Joni Arends is the executive director of Concerned Citizens for Nuclear Safety, a group that monitors impact on the environment and human health attributable to Los Alamos National Laboratory. Arends spoke to SFR the day after the final public hearing on the supplemental environmental impact statement released in regard to the $6 billion Chemistry and Metallurgy Research Replacement nuclear facility, which would allow for manufacture of more plutonium pits.

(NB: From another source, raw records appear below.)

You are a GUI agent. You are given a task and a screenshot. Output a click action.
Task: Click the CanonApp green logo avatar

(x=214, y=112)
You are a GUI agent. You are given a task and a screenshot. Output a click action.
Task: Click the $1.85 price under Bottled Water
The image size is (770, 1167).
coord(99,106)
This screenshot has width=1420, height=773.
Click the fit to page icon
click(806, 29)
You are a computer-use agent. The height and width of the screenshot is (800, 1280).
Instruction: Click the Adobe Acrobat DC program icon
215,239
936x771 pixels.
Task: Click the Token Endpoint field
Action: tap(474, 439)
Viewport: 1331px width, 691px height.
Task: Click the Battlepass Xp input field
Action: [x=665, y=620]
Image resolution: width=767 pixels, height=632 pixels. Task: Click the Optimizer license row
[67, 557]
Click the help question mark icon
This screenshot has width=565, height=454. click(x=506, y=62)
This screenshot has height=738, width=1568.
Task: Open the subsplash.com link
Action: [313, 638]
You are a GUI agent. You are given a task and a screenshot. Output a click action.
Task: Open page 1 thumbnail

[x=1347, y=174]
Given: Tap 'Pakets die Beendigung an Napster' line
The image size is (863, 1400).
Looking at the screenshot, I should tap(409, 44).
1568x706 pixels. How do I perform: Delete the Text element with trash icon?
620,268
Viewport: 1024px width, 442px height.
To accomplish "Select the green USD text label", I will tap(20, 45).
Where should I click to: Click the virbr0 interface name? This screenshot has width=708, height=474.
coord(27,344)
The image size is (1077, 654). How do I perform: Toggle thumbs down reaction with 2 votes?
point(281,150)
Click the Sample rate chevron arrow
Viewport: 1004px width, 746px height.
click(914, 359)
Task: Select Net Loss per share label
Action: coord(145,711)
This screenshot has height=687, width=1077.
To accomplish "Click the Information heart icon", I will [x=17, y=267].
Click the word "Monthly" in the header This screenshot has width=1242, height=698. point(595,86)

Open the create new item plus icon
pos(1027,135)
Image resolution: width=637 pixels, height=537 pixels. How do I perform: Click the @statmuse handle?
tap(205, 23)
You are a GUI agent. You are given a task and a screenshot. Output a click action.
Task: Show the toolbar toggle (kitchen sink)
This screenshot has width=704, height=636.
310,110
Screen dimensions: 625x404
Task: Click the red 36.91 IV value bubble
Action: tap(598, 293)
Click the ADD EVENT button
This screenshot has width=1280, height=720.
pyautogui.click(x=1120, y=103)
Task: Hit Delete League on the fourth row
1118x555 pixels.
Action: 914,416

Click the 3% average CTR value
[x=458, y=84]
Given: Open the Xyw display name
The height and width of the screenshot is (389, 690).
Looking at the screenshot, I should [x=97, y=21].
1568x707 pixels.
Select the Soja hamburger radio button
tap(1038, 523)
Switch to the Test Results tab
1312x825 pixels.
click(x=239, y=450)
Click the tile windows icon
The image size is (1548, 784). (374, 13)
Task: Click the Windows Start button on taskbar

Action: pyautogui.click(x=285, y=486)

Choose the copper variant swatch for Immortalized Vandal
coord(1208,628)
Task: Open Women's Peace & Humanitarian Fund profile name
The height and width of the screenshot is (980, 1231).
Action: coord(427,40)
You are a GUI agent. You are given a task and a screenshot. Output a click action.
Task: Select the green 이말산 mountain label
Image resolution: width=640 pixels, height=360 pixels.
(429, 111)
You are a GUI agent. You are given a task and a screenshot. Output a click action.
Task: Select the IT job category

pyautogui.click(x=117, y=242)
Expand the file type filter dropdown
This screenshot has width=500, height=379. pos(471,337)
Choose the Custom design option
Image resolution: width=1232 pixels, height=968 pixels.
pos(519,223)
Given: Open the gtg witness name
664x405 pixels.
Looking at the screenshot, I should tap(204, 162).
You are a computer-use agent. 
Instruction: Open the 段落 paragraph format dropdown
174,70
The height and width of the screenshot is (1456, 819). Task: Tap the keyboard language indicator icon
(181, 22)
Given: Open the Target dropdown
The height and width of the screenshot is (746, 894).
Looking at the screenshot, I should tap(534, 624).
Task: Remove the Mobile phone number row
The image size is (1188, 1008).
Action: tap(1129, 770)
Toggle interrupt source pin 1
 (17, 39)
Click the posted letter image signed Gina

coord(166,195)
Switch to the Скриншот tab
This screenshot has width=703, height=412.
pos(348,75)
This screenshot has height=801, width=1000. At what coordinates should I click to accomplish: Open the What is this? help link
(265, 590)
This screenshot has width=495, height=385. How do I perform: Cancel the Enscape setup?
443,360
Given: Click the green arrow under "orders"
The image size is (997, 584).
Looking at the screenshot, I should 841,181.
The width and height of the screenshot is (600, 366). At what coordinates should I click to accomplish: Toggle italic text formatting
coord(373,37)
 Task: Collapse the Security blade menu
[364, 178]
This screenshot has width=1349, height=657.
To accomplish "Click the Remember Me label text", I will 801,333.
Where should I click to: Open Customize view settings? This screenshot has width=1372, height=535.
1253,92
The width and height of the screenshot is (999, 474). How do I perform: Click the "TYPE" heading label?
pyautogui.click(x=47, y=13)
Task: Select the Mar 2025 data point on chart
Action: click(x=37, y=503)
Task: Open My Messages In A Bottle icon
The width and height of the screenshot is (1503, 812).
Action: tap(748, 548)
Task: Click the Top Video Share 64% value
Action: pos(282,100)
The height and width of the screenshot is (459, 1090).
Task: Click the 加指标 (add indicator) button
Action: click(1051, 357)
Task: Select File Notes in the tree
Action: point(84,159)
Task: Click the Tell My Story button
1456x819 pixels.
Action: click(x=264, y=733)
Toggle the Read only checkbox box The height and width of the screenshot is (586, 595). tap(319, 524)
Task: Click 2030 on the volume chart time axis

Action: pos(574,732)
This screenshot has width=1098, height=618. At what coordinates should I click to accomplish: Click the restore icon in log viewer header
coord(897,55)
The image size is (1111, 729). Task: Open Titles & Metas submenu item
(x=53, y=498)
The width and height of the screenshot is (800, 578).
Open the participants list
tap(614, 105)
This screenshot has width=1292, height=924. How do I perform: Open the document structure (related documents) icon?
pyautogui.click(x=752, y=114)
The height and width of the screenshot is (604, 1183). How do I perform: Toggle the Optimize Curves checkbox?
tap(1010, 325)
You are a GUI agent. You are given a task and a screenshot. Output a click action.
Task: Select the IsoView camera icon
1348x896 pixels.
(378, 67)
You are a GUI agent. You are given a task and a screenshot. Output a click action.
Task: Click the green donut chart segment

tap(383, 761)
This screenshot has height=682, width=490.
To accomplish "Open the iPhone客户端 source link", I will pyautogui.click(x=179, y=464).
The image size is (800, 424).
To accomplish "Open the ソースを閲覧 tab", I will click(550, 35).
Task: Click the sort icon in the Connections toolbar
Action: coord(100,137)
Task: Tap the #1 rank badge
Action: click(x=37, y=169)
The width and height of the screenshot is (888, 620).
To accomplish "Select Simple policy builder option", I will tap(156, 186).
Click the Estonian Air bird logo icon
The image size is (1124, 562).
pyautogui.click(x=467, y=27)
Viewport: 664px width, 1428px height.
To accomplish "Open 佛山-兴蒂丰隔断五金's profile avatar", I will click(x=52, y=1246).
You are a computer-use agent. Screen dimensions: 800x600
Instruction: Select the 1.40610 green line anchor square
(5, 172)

SFR: You attended all four meetings on the CMRR statement. How did you feel they went?
JA: The facilitator at the meeting both in Albuquerque and Española took the microphone away from several speakers for going over the time. Every night was something different. One of the things I asked [LANL] to do was to come up with a protocol for holding these hearings that would be available to the public, so we would know what to expect…Mainly, the issue was that to put together a three-minute comment is different than putting together a five-minute comment; and in certain circumstances, if you prepare a five-minute comment, you get there and you’re told it’s three; the majority of your argument gets eliminated.

Not all of the local nuclear nonproliferation activists believe that this process allowing public comment is useful, but you really do.
Yes, probably the most important point is to hear each other’s concerns and to understand that we’re not alone…I remember that it is important for me to sit there for three hours or four hours and hear one another speak, and to feel that love and concern for not only fellow human beings but the plants and animals and the Earth.

New information emerging about the seismic risks at the proposed CMRR site was part of the reason LANL had to do another environmental impact statement. Do you feel like there are still a lot of unanswered questions about the seismic risks?
Yes, the fact that, for 16 years, there have been recommendations for improving the seismic network raises some really big concerns about how seriously the laboratory has taken the seismic risk.

Based on comments made at the Santa Fe public forum, it seems as though some people feel LANL is misleading the public about the seismic risks.
It’s ironic that, for a laboratory with the tagline of the “World’s greatest science protecting America,” they don’t know what the seismic risk at this point in time is, when there’s a proposal on the table for a $6 billion facility. It really goes to the heart of how the laboratory operates.

Which is?
They have to be pushed to do anything right. Whether it’s storm-water protection, whether it’s compliance with the Clean Air Act, whether it’s compliance with the hazardous waste laws of the state of New Mexico, it requires citizen groups or community groups to sue them to get them to do something right, to be in compliance with the laws.

You have untiring passion for this kind of advocacy work. Why is this so important to you?
All the future generations are on the planet right now because women are born with their eggs. When people are exposed now, it’s going to affect future generations, and it doesn’t matter if it’s radiation or its hazardous chemicals or it’s toxic materials. All of those things in synergy are affecting us right now. There’s a flu that’s going around Santa Fe and probably all around the country that people are calling the Fukushima flu…there’s a new story in the Washington Post today that says the fuel rods [in Fukushima, Japan] started melting down within 11 hours after the tsunami. You know, life is great. So how do we protect it so other beings can experience what we have?